- Excerpted data
+ + + +

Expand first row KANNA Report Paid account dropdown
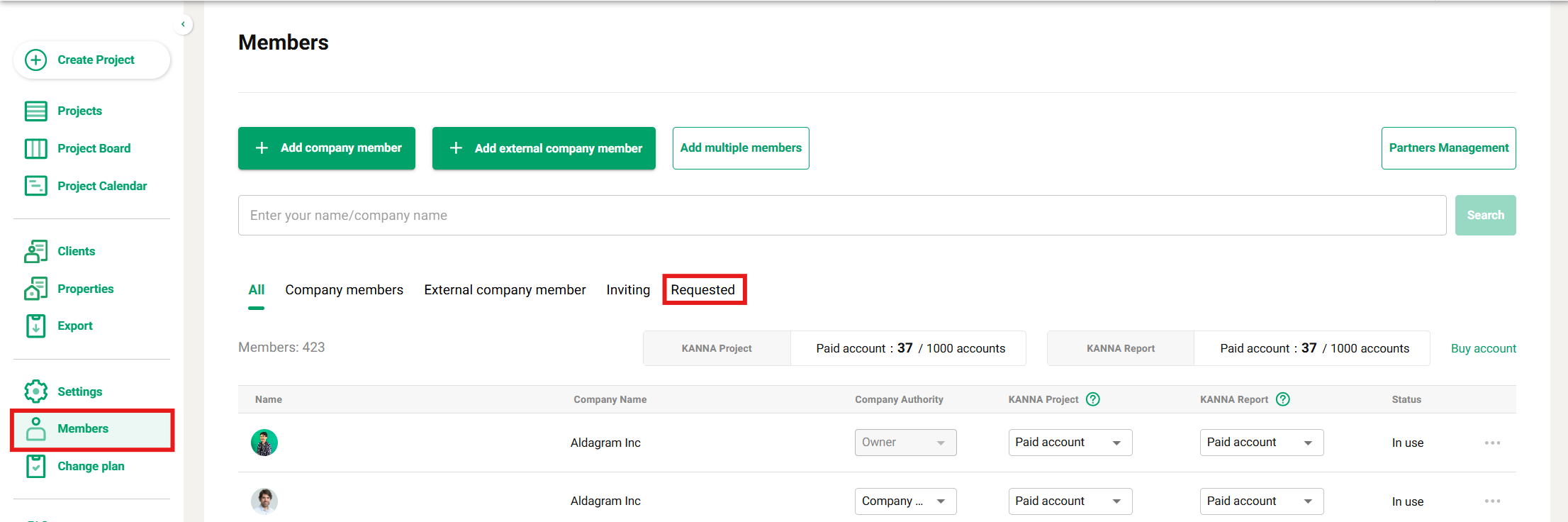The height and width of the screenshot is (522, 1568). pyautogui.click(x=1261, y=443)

+ + + +

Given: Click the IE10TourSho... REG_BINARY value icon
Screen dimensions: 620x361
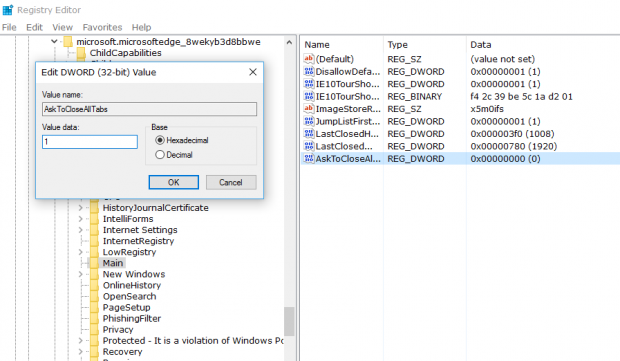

+ + + +

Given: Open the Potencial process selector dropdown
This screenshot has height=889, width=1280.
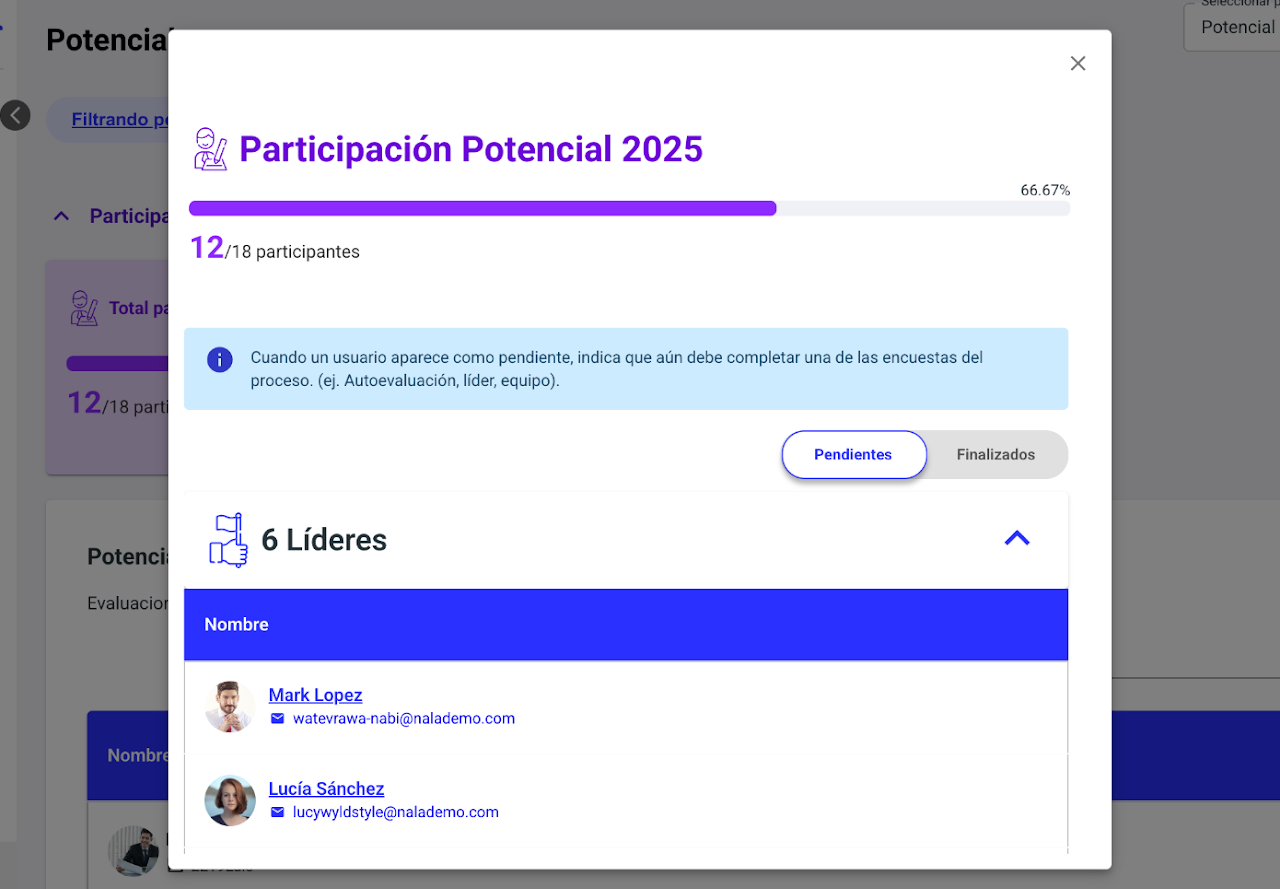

+ + + +

- The problem
Take every line in the preceding listing that contains "Given" and copy it.

- Exercise response
Given: Click the IE10TourSho... REG_BINARY value icon
Given: Open the Potencial process selector dropdown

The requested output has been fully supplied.